Supplied passage:
--------------------

Frequency and Determinants of Inappropriate Use of Treadmill Stress Test for Coronary Artery Disease



In developing countries like Pakistan, treatment is mediated by private and public healthcare setups with a limited budget for health facilities. Moreover, the inappropriate use of treadmill tests imposes a burden on healthcare resources and leads to unwarranted interventions. Our aim is to assess the prevalence and predictors of inappropriate referrals for the exercise tolerance test (ETT) to diagnose coronary artery disease (CAD) while taking public and private healthcare settings into consideration.


A cross-sectional study was conducted to find the prevalence of the inappropriate use of ETT to diagnose obstructive CAD and to determine the factors responsible for it. A total of 264 patients were enrolled from outpatient departments in Karachi. The inclusion criterion was the referral of treadmill testing for the diagnosis of CAT. The analysis was performed by logistic regression models to ascertain independent predictors of inappropriate use.


Exercise stress tests were found to be inappropriate in 209 (79%) patients. The study indicated that the majority of patients had a low or very low pre-test probability of CAD. Diabetes, hypertension, and dyslipidemia were less frequent in the inappropriate as compared to the appropriate referrals (10%, 45%, and 16% versus 20%, 69%, and 32%). Both public and private sectors showed a high prevalence of inappropriate testing, but it was much higher in the latter (27% versus 73%, P < 0.001). In all regression models, the private healthcare system was the major independent predictor for inappropriate indications of ETT with an average odds ratio of 4.9 (P < 0.001).


The high prevalence of ETT referrals was found for the diagnosis of CAD. This result was consistent with both public and private healthcare systems, but it was considerably higher in private setups. Comorbidities, number of risk factors, and cardiovascular risk were not associated with the inappropriate use of ETT.


The exercise treadmill stress test, a noninvasive diagnostic test, is performed for the identification and prompt management of coronary artery disease (CAD) [1]. Since it is easy to perform, safe, and relatively cheaper than other investigations, such as nuclear imaging, echocardiography, and coronary angiography, it has become the most common modality to assess CAD [2]. However, literature has failed to reveal that increased screening for CAD improves cardiovascular disease in primary prevention approaches. Additionally, diagnosing ischemic response in asymptomatic patients with CAD has also failed to yield beneficial results [3]. Since it is easily available and affordable by the masses, it is susceptible to overuse in healthcare setups. It is anticipated that this overuse may yield over-diagnosis and over-treatment of CAD [4-5].

--------------------

Extracted data:

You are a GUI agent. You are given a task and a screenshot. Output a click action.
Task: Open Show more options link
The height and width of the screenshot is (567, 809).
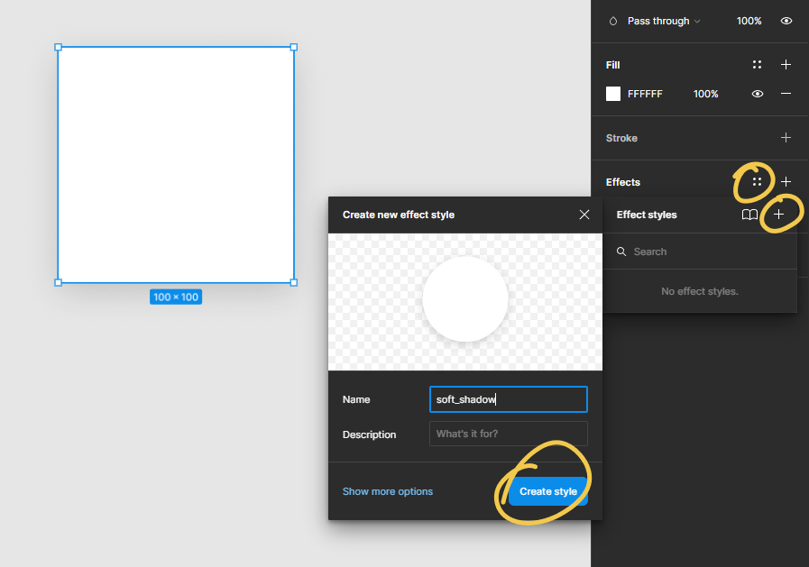[388, 491]
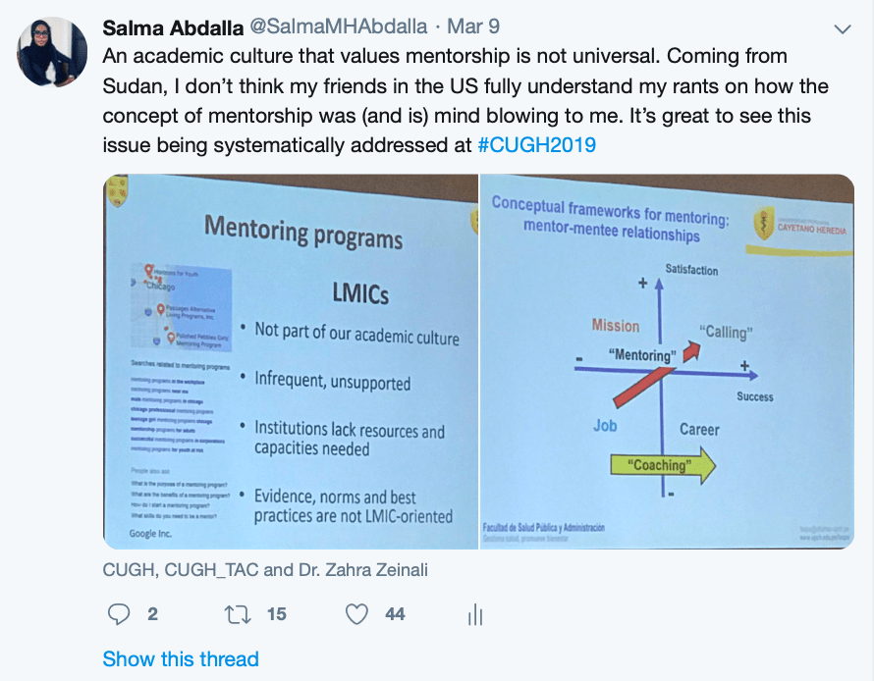Click the reply speech bubble icon
This screenshot has height=681, width=874.
tap(119, 614)
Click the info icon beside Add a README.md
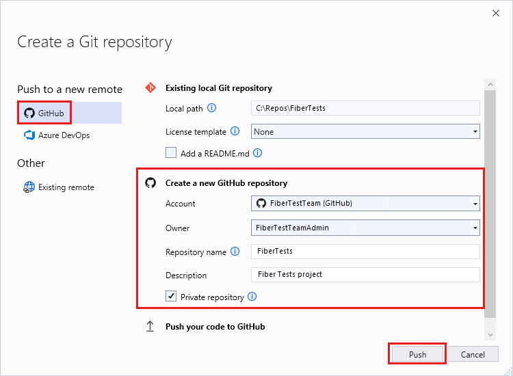The width and height of the screenshot is (513, 376). click(x=258, y=154)
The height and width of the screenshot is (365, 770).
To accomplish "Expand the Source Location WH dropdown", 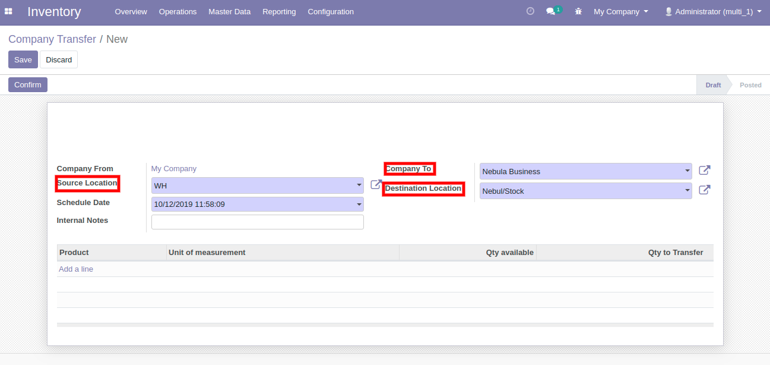I will [359, 185].
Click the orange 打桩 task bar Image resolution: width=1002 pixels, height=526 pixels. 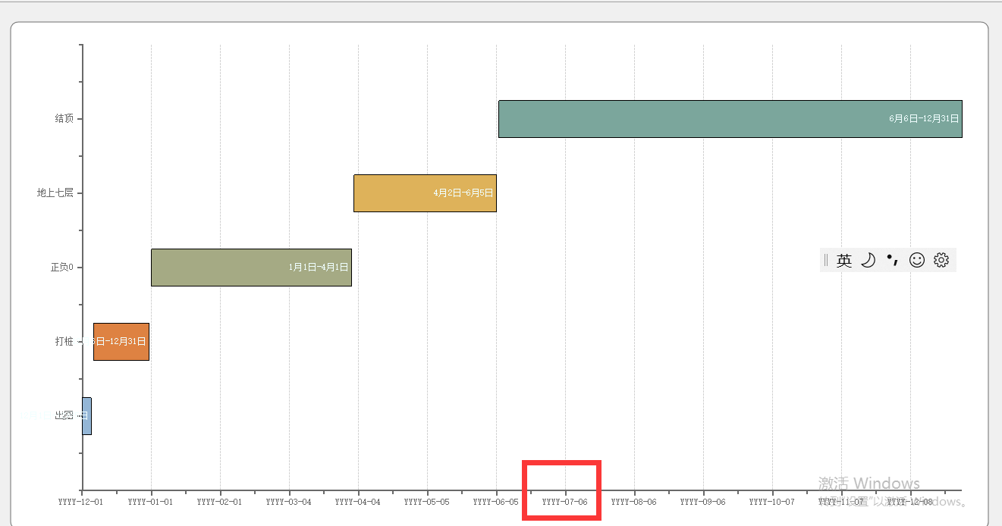click(121, 342)
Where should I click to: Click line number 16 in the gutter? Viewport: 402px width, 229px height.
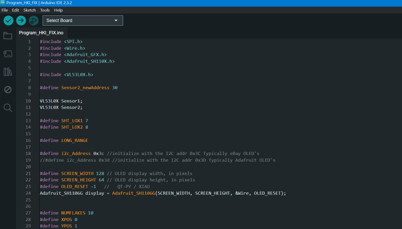pyautogui.click(x=28, y=140)
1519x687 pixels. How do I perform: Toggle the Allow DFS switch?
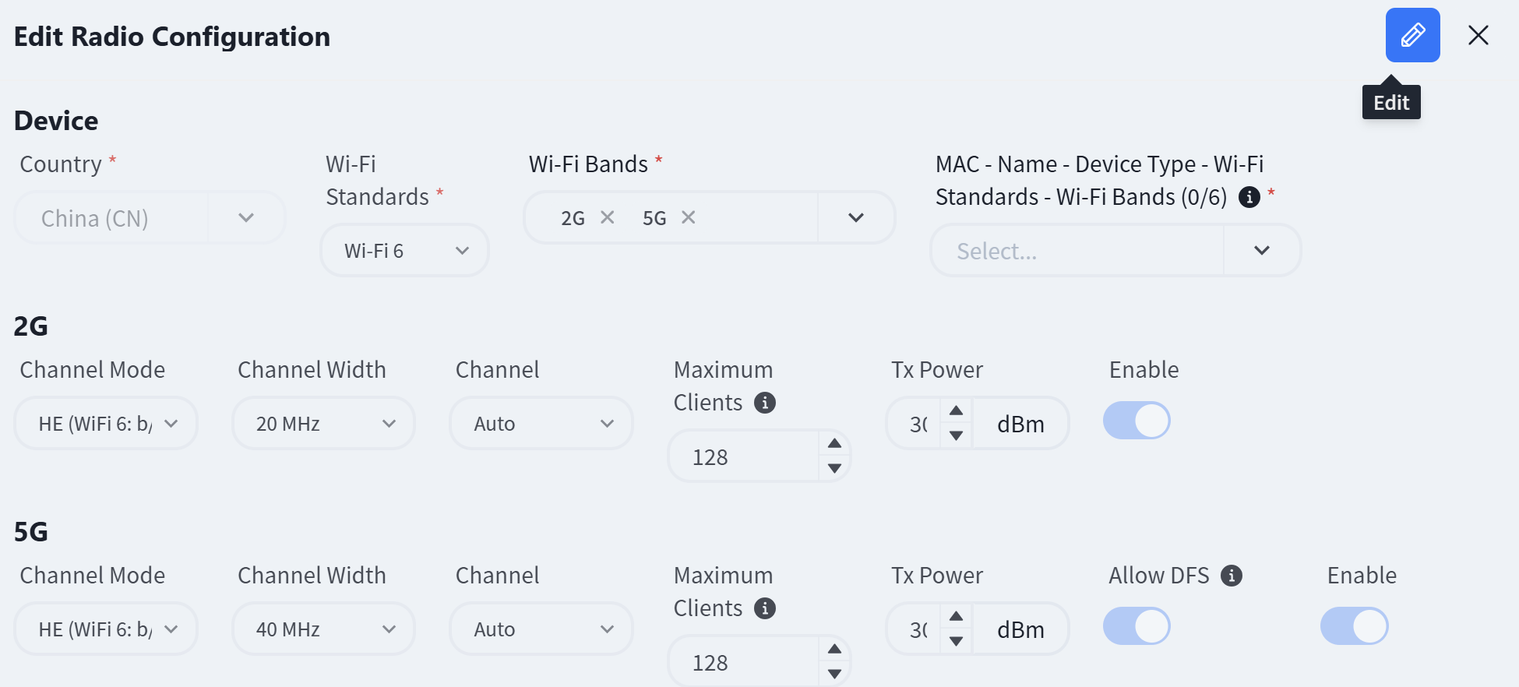[x=1137, y=626]
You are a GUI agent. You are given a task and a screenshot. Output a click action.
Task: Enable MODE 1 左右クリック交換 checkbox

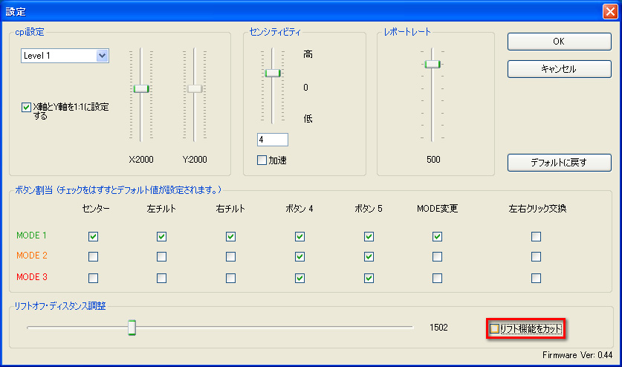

--------------------

Exercise 1: What was the major independent predictor of inappropriate ETT indications in all regression models, according to the treadmill test passage?
Exercise 2: Quote the treadmill test passage from "A cross-sectional study" up to and including "of inappropriate use.".

Response area 1: The private healthcare system was the major independent predictor, with an average odds ratio of 4.9 (P < 0.001).

Response area 2:
A cross-sectional study was conducted to find the prevalence of the inappropriate use of ETT to diagnose obstructive CAD and to determine the factors responsible for it. A total of 264 patients were enrolled from outpatient departments in Karachi. The inclusion criterion was the referral of treadmill testing for the diagnosis of CAT. The analysis was performed by logistic regression models to ascertain independent predictors of inappropriate use.